Поляков походил по комнате в задумчивости, потом резко повернулся ко мне:
— Перед тем как вы приступите к своему делу, я хочу поговорить с вами. Я уверен, что наговорю массу банальностей, как всякий неспециалист в чужой работе. Но об одном все-таки я хочу вас попросить: сделайте все, что в ваших силах, для отыскания скрипки. Я уже вижу, что украли большую сумму денег, много вещей, но клянусь вам жизнью, если бы у меня потребовали все мое имущество и вернули инструмент, я был бы счастлив…

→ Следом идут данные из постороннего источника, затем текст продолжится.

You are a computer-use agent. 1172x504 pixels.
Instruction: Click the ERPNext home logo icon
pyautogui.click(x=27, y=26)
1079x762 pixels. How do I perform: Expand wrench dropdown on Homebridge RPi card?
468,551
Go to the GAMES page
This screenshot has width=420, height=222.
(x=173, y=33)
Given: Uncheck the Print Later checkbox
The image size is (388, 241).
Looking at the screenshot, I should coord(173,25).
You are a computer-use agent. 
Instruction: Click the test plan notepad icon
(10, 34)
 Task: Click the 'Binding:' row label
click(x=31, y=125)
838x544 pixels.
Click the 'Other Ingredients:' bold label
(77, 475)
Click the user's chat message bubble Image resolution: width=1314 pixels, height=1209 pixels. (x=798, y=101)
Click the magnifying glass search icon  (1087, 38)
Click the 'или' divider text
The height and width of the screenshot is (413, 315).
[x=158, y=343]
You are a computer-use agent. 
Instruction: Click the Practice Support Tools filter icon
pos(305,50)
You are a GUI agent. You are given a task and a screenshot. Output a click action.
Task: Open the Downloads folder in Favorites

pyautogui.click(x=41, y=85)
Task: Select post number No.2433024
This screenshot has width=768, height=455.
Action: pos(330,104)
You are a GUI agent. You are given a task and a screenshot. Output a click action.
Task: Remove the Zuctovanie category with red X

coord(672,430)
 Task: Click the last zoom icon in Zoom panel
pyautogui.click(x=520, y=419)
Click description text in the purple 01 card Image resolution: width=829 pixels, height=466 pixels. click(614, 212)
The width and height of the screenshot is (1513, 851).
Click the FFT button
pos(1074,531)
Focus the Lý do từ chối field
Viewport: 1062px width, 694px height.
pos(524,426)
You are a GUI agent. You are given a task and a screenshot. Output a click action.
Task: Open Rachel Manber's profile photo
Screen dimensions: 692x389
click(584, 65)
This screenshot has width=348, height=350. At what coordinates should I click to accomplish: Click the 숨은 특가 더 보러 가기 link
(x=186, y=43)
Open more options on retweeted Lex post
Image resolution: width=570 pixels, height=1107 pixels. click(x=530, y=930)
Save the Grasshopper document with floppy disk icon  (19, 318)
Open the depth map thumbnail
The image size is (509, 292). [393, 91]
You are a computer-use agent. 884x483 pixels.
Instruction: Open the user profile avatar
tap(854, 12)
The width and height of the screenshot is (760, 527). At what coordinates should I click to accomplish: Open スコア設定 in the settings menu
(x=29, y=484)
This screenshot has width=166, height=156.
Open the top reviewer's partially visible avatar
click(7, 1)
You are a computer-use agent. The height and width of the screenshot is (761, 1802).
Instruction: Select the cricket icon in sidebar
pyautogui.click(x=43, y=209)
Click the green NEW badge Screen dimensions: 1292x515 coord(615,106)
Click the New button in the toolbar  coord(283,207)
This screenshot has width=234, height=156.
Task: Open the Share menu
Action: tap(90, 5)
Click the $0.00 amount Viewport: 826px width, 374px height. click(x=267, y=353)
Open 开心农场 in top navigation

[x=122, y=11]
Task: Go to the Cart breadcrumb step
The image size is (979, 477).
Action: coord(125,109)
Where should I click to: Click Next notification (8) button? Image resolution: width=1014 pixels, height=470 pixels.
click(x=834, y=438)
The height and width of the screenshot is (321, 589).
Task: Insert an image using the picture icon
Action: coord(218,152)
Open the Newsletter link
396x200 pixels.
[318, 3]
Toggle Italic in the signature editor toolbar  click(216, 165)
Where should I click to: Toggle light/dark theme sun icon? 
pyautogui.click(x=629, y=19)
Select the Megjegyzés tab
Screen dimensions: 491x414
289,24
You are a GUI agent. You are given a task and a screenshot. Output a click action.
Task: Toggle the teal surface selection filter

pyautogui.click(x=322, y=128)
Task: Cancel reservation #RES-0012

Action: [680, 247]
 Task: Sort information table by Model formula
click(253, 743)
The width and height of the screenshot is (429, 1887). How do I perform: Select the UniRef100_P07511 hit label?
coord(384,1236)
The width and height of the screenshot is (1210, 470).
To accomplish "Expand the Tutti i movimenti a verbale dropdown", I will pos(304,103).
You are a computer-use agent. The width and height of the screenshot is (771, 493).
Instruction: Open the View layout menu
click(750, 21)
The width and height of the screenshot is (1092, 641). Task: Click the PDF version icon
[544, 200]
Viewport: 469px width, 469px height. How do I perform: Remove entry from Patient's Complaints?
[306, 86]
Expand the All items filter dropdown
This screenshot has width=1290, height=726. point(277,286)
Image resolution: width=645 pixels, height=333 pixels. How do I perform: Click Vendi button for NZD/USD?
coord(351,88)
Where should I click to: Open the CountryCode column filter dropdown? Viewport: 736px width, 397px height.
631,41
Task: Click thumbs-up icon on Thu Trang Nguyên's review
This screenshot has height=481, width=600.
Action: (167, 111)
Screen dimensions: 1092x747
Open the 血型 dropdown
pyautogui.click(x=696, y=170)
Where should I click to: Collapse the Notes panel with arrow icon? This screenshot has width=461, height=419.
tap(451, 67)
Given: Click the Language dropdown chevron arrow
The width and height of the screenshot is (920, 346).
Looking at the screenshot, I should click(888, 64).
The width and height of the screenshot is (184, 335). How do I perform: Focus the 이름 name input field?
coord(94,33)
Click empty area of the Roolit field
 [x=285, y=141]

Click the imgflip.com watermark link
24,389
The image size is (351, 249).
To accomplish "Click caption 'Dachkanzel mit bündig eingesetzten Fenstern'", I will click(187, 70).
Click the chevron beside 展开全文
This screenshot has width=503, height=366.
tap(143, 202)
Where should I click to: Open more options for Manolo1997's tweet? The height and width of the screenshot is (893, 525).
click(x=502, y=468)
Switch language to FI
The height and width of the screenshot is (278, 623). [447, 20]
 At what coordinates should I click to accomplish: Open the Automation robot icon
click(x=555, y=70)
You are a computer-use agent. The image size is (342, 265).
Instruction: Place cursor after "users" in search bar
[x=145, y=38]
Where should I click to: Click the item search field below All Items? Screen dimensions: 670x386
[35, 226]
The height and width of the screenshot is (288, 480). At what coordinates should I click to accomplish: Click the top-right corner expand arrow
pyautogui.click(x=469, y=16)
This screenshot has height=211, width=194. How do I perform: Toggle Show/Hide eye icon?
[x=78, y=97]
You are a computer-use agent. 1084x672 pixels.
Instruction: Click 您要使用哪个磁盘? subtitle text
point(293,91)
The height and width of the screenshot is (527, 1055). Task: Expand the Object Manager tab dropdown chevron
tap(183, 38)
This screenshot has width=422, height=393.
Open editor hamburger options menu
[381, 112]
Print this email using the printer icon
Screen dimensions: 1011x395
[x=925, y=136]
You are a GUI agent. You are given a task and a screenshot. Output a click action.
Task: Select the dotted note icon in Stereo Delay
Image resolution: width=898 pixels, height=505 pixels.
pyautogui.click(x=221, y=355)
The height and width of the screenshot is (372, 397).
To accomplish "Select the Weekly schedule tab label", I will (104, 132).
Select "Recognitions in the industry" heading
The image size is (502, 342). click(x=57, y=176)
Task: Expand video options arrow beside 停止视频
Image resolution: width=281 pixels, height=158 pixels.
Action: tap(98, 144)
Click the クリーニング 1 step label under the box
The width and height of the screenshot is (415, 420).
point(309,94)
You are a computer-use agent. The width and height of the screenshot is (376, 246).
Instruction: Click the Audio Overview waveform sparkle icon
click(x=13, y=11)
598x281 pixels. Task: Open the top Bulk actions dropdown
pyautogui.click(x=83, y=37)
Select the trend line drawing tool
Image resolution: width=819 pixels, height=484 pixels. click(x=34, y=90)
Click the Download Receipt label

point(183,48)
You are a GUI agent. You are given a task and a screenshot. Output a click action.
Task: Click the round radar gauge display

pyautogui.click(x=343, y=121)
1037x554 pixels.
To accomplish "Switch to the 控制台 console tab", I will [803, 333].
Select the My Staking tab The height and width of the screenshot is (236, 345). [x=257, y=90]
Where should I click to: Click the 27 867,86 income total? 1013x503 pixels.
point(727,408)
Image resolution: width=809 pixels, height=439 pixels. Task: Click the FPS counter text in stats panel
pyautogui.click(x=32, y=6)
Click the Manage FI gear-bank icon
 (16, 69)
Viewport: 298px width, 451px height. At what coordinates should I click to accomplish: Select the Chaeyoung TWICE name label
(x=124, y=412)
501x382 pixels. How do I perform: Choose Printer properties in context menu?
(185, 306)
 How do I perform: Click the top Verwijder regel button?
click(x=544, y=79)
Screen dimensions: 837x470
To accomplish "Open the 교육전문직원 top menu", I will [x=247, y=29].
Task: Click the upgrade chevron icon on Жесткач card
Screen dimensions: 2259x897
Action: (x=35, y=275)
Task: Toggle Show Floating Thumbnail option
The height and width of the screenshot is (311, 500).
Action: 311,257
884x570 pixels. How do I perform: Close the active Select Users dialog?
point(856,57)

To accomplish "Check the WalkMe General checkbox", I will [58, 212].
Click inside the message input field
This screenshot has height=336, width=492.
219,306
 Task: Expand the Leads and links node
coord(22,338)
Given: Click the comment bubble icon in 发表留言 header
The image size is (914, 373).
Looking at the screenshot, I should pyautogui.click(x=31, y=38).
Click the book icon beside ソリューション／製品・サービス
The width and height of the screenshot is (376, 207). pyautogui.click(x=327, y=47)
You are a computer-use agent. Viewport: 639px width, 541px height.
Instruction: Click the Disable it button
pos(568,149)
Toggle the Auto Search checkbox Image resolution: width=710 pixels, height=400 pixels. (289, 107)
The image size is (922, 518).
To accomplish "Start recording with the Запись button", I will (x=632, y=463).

Он говорил сбивчиво, слова накипали у него в горле и, стремясь одновременно вырваться наружу, сталкивались, застревали, и речь от этого получалась хриплая, задушливая. Он был бледен той особой синеватой бледностью, что затопляет лицо внезапно испуганных или взволнованных нервных людей; и сквозь эту бледность особенно заметно проступала неживым коричневым цветом кожная мозоль на шее под левой щекой — печать усердия и терпения гения, след тысяч часов упражнений на скрипке.
Поляков прижал паспорт к груди и сказал:
— Я понимаю, что говорю какие-то совсем не те слова, но мне очень важно, чтобы вы поняли масштаб несчастья. Дело в том, что скрипка — единственная вещь, не принадлежащая мне в этом доме…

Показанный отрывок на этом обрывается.